Have you guys seen Howls Moving Castle? I want to watch it, but I can't find it anywhere. I like Inuyasha, YuYu Hakusho, Blood Plus, Bleach, Trinity Blood and lots more  I wanna watch Tokyo Mew Mew....


----------



## *Hoshi* (Mar 12, 2007)

Woo! Me! Ive seen Howls, its realy good!

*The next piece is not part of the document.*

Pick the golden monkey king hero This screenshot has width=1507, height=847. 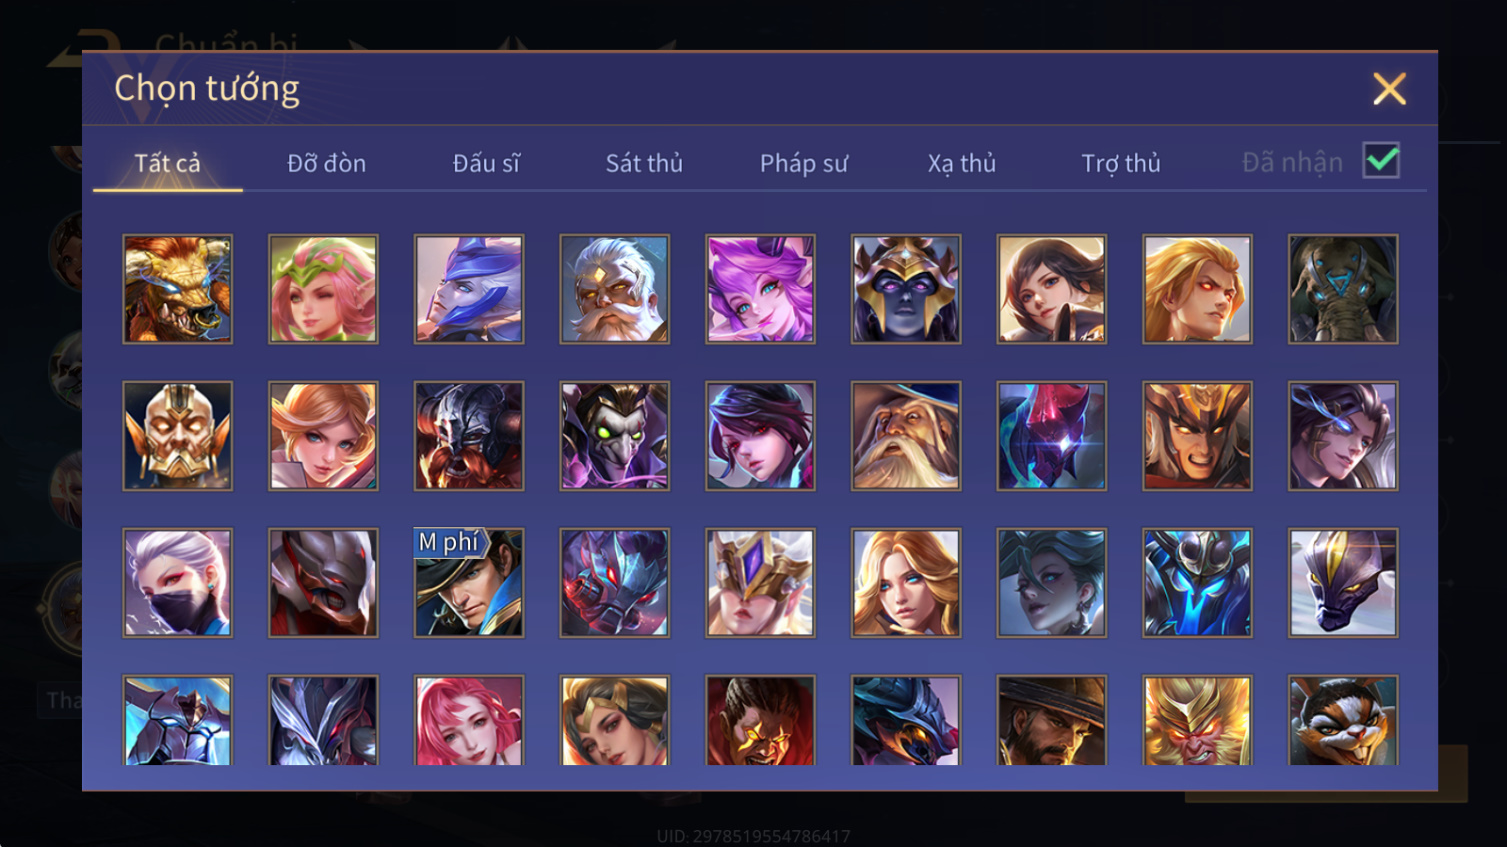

I havnt seen any of the others you've ,mentioned tho lol


----------



## HaflingerCowGirl (May 10, 2007)

Wow i'll have to look up some of the ones you guys metioned.No i haven't seen howl yet.It looks really good though.I want to whatch it.I haven't actually whatched bleach yet but i heard it's really good from a friend.yeah animes are pretty neat ^.^


----------



## *Hoshi* (Mar 12, 2007)

hehe yea it is  do you by any chance have msn? much easier to talk on there xxx


----------



## HaflingerCowGirl (May 10, 2007)

Yeah i do  but i really prefer not to say it over this so everyone can see....


----------



## *Hoshi* (Mar 12, 2007)

Ahhh lol okidoke  i used to not like every1 nowin mine but i still got random wierdos add me lol! i dnt care anymore, mines [email protected] add me if ya want


----------



## Lipizzangirl (Jun 15, 2007)

alucard said:


> the nine tailed fox is also seen in the playstation game okami. beautuful game. nice drawing!


I like it ^.^ and I LOVE that game.. still need to beat it.. I almost have.. just took a small break while my boyfriend took it back to finish it.


----------